Kindergarten: "Afternoons With Max"

From the end of the driveway, to the lone Oak tree in the back field. Those were the boundaries given to me by my parents and I was expected to stay within that area each time I slipped on my navy rain boots to go outside and play. Given that my driveway itself was almost a quarter of a mile long, I was hardly confined yet I always went straight out back and played under the Oak tree, which was right on the boundary line. I would have had to stay closer to home if it wasn't for Max, our black German Shepherd. Before me or my sister were born, my mom walked out onto the porch after a storm had passed and was startled to see a large mangy dog covered in burrs and bug bites taking cover under the roof. They must have startled each other equally because by the time my mom ran in the house to get my dad, the stray had disappeared, leaving only a few wet paw prints.

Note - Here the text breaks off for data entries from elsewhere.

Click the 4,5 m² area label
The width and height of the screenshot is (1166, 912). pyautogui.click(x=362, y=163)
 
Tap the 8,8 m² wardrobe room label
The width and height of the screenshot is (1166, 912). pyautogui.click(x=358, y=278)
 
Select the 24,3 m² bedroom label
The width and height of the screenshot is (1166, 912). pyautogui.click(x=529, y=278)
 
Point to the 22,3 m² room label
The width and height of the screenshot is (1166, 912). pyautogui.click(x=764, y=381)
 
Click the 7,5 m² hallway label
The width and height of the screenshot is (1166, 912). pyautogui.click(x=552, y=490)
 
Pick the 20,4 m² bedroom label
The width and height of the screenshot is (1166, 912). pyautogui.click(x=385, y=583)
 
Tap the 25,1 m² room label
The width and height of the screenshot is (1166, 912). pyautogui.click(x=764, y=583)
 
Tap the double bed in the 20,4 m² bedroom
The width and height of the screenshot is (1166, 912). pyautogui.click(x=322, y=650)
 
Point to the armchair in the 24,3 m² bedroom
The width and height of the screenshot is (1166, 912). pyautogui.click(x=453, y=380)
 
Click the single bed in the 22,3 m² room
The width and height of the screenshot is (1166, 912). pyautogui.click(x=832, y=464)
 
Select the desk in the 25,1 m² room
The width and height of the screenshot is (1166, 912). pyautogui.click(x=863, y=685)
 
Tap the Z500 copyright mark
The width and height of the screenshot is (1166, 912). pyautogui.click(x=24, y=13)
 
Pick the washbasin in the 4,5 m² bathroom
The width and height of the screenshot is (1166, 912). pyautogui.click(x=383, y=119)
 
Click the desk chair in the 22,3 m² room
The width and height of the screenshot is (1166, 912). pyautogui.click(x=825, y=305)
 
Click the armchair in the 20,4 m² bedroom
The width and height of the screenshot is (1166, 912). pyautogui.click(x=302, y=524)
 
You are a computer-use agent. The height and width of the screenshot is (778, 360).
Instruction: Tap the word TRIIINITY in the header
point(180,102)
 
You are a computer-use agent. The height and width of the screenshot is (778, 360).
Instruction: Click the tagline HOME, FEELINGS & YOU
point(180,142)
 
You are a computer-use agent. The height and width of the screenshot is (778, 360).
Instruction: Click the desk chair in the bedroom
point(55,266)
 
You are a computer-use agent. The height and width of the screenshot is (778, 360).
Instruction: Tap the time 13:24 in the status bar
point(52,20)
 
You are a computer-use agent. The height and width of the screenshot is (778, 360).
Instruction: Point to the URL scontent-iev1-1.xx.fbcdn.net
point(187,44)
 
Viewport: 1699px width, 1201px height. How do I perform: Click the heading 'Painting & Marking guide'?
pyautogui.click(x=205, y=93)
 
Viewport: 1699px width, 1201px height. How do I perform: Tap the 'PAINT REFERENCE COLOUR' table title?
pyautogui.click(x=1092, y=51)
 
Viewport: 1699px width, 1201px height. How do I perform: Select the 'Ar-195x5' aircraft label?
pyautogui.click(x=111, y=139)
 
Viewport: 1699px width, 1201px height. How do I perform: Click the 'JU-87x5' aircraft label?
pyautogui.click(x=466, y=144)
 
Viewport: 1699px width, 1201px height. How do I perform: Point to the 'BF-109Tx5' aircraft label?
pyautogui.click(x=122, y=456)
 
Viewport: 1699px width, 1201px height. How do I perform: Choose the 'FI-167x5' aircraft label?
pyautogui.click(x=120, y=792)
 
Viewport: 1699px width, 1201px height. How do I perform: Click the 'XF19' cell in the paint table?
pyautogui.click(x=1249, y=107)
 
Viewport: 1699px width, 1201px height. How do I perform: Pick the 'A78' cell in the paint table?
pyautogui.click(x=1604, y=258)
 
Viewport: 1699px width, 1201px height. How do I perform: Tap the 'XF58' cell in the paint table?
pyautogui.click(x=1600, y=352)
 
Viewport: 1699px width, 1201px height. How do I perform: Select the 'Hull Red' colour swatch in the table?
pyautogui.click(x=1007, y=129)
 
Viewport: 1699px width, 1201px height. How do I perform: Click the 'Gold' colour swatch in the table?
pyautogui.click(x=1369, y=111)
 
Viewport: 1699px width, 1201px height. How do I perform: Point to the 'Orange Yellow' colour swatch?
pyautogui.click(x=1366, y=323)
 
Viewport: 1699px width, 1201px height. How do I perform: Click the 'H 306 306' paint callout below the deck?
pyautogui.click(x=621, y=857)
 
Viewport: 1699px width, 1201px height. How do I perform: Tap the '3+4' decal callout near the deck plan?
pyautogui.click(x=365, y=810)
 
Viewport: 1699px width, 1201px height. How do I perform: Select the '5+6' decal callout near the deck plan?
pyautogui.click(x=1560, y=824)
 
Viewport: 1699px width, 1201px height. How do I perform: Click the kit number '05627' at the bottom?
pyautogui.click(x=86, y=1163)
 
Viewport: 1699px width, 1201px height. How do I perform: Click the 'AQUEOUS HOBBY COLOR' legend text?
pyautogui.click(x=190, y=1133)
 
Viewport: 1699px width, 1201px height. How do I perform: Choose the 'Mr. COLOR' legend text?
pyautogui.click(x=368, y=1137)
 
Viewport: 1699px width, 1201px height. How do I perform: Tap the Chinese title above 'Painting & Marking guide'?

Later that week, he showed up on the porch again, my mom said he was awfully skinny and  when she went out on the porch to give him some food, he didn't run away. One meal led to two, then three then all the sudden he was the bathtub happily getting washed, so happy in fact that he wouldn't stop wagging his tail which sent muddy soap suds flying through the air. Then about five years later, he was there with me resting his paws on my lap as I sat under that Oak tree. My closest neighbors were about a quarter of a mile away, so I sang Shania Twain as loud as I could while Max slept peacefully, occasionally licking my hand when I stopped singing to catch a breath.





"You've Got a Friend in Me"

1st Grade: "Adults Cry Too"

1st grade meant having to stay at school for the whole day so my afternoons with Max came to an end. One day in the middle of the year my sister and I made the long trek up the driveway from the bus to our house as we did every weekday, laughing as we told each other about our days. However when I stepped inside, I knew that something wasn't right. I remember the way my mom looked as she told us that Max died earlier that day. Her eyes looked swollen, every wrinkle highlighted, weighed down by heavy dark circles as if each tear she cried erased a night of sleep. She talked slowly, having to stop every few words to take a deep breath to prevent herself from crying in front of her kids. My dad saw her struggling and began talking for her, explaining that Max lived a long and happy life, but he had lost his hearing within two weeks of going blind and it hurt him just to walk. As he was talking, I watched my mom quick turn around to face the window and in the reflection, I saw the first tear I've ever seen my mom cry. Max was buried underneath the lone Oak tree.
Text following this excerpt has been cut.